Training is a process that involves error correction. So training implies robustness. It also implies corrigibility, because, corrigibility just is error correction. Furthermore, we know training is capable of instilling at least a good-enough level of ethics into an entity of at least human intelligence, because training instills good-enough ethics into most human children.
However that approach isn’t a nett gain either. Trainable systems lack explicitness, in the sense that their goals are not coded in, but rather a feature that emerges and which are virtually impossible to determine by inspecting source side. Without the ability to determine behaviour from source code, they lack proveable correctness. On the other hand, their likely failure modes are more familiar to us...they are biomorphic, even if not anthropomorphic. They are less likely to present us with an inhuman threat, like the notorious paperclipper.
But surely a proveably safe system is better? Only if proveable really means proveable, if it implies 100% correctness. But a proof is a process, and one that can go wrong. A human can make a mistake. A proof assistant is a piece of software which is not magically immunized from having bugs. The difference between the two approach is not that the one is certain and the other not. One approach requires you to get something right first time, something which is very difficult, and which software engineers try to avoid where possible.

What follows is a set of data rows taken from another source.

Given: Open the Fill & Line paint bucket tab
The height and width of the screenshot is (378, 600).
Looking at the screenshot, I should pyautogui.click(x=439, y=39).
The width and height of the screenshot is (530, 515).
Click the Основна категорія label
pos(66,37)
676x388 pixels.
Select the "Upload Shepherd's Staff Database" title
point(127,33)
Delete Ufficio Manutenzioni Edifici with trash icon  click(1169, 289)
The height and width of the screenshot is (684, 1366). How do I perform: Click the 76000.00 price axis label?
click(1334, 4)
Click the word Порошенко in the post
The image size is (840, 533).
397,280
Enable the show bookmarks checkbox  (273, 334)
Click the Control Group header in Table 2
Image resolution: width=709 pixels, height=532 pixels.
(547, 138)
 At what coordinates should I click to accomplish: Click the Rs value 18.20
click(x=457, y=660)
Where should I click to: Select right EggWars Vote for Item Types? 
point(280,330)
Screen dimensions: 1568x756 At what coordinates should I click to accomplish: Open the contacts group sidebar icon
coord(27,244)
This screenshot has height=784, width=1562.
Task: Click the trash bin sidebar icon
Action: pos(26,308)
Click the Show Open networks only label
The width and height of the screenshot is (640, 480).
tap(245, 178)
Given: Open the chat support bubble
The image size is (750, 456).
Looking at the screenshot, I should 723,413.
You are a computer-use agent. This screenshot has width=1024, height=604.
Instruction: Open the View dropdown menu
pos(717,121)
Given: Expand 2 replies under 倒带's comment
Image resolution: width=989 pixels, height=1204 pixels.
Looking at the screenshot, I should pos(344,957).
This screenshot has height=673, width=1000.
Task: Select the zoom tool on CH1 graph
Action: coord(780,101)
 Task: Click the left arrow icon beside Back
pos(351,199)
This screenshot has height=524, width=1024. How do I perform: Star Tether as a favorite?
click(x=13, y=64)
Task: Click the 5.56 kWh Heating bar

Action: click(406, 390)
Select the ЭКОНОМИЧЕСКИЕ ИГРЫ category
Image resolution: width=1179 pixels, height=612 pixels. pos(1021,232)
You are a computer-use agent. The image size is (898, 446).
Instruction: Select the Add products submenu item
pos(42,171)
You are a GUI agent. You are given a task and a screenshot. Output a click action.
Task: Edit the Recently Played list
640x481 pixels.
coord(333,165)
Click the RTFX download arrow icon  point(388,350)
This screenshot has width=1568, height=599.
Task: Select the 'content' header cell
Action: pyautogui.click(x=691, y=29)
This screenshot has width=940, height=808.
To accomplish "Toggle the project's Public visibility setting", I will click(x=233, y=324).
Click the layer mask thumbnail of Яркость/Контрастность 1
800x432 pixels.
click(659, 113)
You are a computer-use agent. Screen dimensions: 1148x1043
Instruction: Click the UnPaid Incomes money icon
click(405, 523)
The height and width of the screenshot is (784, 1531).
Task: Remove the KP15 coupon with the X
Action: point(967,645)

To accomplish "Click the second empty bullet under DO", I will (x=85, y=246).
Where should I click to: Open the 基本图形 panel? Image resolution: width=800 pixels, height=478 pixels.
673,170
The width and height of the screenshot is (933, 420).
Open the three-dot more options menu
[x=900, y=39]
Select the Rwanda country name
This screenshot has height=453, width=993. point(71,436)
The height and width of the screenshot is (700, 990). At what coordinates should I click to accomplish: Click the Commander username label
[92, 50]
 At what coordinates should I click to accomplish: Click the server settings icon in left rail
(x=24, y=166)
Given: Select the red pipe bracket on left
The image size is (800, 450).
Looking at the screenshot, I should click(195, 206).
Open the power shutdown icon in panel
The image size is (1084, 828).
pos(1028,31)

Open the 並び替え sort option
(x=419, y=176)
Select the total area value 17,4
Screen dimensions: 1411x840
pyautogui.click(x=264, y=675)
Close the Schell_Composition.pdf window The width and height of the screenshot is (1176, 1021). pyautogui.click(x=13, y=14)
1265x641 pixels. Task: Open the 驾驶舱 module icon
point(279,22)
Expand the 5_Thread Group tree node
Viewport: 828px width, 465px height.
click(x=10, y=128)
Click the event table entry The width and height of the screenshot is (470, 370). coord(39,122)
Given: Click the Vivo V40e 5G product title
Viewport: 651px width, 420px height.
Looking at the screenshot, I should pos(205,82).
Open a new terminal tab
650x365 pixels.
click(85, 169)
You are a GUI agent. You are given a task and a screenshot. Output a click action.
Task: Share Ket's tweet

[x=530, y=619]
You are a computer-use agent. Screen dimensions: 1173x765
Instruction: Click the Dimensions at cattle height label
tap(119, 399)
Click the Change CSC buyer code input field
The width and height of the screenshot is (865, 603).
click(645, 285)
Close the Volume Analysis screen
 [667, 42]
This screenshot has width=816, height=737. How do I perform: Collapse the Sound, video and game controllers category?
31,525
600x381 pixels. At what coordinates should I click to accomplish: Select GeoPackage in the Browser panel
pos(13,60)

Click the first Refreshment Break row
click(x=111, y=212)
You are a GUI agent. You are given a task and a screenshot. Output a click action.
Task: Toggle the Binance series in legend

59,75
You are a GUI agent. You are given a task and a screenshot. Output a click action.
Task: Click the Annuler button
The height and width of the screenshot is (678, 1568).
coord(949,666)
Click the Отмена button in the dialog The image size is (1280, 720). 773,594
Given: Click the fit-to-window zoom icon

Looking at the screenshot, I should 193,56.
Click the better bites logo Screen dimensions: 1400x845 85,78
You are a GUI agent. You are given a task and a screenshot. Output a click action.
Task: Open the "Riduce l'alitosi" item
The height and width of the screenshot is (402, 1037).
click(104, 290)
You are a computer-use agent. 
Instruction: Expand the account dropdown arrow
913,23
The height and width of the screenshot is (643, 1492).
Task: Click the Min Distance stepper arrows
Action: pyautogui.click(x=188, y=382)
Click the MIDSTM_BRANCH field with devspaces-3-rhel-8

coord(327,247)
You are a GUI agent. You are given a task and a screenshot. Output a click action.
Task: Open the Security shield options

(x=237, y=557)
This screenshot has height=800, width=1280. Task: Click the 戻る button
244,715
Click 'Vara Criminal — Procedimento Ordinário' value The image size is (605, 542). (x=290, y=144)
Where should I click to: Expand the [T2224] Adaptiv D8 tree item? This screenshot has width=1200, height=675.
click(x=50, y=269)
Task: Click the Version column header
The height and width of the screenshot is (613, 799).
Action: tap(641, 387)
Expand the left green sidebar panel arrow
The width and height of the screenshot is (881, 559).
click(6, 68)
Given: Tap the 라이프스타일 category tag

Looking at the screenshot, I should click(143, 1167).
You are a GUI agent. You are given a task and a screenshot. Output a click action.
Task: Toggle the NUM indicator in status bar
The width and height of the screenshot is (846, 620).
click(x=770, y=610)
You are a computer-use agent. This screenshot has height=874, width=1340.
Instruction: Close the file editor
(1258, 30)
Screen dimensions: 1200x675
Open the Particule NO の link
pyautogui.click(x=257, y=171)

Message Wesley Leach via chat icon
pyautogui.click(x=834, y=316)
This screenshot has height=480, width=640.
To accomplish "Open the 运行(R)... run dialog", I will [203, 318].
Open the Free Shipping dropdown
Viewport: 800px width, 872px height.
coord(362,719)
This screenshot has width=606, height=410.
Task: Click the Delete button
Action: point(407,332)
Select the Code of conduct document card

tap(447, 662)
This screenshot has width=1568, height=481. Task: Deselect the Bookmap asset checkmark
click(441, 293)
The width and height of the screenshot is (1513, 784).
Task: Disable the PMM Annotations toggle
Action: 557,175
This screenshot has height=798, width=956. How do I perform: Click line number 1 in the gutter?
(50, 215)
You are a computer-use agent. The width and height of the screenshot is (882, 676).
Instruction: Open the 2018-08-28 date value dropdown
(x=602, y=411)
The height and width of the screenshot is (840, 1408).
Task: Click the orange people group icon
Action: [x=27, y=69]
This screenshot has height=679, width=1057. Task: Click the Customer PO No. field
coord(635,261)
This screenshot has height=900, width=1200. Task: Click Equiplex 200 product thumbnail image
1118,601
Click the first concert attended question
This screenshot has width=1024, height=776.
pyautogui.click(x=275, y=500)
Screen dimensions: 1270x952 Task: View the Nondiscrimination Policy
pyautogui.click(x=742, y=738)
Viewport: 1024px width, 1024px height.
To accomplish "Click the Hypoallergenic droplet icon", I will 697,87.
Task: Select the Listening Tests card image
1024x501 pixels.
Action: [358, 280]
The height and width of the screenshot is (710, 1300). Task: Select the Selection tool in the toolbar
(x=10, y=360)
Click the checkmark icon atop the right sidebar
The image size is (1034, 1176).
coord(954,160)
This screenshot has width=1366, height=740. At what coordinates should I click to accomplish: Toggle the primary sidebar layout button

It is now beginning to look as though there never was a value fragility problem, aside from the decision to adopt the one-shot, preprogrammed, strategy. Is that right?
One of the things the value fragility argument was supposed to establish was that a “miss is as good as a mile”. But humans despite not sharing precise values, regularly achieve a typical level of ethical behaviour with an imperfect grasp of each others values. Human value may be a small volume of valuespace, but it is still a fuzzy blob, not a mathematical point. ( And feedback, error correction, is part of how humans muddle along—“would you mind not doing that, it annoys me”—” sorry, I didn’t realise”)
Another concern is that an AI would need to understand the whole of human value order to create better world, a better future, it would need be friendly in the sense of adding value, not just refraining from subtracting value,
“Unfriendliness” is ambiguous: an unfriendly AI may be downright dangerous; or it might have enough grasp of ethics to be safe, but it enough to be able to make the world a much more fun place for humans. Unfriendliness in the second sense is not, strictly speaking a safety issue. One of the disadvantages of the Friendliness approach is that it makes it difficult to discuss the strategy of foregoing fun in order to achieve safety, of building boringly safe AIs.